Author: Eric McLachlan
This work was done as the term project for a masters course titled "Societal Impacts of NLP" offered as part of the Computational Linguistics Masters of Science through the University of Washington.
To install the necessary software, run:
python -m pip install -r requirements.txt
Add your Perspective API key to the environment:
export PERSPECTIVE_API_KEY="Replace this with your Perspective API key"
This project leans relies on the work done by Su Lin Blodgett, Lisa Green, and Brendan O'Connor, EMNLP 2016.
Thanks to all of them for making their work available to the community.

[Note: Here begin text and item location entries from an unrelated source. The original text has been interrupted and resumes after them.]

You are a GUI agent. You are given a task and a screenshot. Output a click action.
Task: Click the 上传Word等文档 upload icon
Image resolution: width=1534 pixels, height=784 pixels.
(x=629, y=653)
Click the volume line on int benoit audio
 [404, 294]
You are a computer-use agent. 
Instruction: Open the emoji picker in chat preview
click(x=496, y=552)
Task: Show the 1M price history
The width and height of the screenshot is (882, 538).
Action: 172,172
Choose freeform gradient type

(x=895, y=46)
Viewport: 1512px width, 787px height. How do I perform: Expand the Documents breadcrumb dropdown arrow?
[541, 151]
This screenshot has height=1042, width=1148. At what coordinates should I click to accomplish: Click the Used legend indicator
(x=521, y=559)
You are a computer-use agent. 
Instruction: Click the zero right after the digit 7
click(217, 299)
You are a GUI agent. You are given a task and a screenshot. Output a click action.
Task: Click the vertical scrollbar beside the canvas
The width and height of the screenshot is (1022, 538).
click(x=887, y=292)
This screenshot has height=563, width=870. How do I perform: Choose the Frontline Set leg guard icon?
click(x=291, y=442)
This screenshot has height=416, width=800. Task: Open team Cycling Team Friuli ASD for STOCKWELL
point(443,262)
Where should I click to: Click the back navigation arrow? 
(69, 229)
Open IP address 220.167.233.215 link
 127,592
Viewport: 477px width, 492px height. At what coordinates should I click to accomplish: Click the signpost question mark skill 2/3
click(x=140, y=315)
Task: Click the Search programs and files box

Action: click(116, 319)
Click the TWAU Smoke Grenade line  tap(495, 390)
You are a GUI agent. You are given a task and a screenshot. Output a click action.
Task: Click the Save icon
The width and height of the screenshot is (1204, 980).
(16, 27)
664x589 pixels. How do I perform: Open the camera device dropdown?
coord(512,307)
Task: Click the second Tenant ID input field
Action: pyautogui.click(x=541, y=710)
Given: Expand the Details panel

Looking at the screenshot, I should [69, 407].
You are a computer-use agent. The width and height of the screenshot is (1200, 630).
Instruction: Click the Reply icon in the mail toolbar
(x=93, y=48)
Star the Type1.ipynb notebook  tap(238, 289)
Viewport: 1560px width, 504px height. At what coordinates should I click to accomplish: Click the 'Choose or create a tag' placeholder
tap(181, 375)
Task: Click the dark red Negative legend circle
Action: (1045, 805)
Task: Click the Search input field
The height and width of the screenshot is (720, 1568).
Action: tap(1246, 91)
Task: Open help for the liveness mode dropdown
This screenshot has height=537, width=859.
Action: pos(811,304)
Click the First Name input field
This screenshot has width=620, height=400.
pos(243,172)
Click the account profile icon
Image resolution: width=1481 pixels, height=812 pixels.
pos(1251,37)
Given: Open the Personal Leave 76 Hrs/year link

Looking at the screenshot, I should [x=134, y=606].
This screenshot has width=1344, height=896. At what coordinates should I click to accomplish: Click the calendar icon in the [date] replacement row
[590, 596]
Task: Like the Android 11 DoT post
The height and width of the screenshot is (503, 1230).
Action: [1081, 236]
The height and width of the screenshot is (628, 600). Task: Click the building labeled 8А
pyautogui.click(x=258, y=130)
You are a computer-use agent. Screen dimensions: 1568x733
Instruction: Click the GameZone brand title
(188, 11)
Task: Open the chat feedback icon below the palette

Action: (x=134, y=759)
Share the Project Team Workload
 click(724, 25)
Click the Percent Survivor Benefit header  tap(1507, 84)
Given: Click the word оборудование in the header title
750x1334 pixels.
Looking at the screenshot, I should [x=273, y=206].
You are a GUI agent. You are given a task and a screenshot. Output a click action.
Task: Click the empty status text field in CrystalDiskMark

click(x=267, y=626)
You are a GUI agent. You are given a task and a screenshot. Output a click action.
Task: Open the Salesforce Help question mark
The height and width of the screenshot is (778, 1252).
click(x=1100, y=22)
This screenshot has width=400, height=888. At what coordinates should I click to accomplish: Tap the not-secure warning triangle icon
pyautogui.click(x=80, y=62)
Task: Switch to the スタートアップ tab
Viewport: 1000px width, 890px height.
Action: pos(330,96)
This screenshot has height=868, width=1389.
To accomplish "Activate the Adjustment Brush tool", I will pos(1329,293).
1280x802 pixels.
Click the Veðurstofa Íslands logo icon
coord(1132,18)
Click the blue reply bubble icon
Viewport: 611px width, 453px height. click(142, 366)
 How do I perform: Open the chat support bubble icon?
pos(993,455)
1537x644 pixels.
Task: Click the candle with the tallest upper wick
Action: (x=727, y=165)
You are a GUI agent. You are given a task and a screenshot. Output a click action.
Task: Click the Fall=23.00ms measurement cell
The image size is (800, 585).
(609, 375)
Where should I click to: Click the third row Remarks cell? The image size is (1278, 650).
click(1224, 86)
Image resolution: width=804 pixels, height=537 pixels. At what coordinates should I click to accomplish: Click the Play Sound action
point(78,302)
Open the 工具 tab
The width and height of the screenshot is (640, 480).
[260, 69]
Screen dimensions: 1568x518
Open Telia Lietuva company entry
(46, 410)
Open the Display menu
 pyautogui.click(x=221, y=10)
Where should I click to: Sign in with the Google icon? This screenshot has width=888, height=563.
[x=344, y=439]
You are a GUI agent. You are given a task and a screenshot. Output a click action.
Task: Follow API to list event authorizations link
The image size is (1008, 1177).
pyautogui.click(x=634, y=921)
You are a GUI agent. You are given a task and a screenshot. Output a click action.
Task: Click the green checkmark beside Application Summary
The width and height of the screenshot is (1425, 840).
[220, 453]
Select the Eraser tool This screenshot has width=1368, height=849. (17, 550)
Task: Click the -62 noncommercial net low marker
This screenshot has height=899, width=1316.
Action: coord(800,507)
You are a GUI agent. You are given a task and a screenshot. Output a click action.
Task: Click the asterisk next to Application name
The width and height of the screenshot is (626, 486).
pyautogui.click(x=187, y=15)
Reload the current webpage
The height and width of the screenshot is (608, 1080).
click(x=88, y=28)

Their original classifier can be found here: https://github.com/slanglab/twitteraae
The paper related to the classifier can be found here:
@inproceedings{blodgett2016demographic, author = {Blodgett, Su Lin and Green, Lisa and O'Connor, Brendan}, title = {{Demographic Dialectal Variation in Social Media: A Case Study of African-American English}}, booktitle = {Proceedings of EMNLP}, year = 2016}
According to their website,
This data set includes over 100k labeled discussion comments from English Wikipedia. Each comment was labeled by multiple annotators via Crowdflower on whether it contains a personal attack.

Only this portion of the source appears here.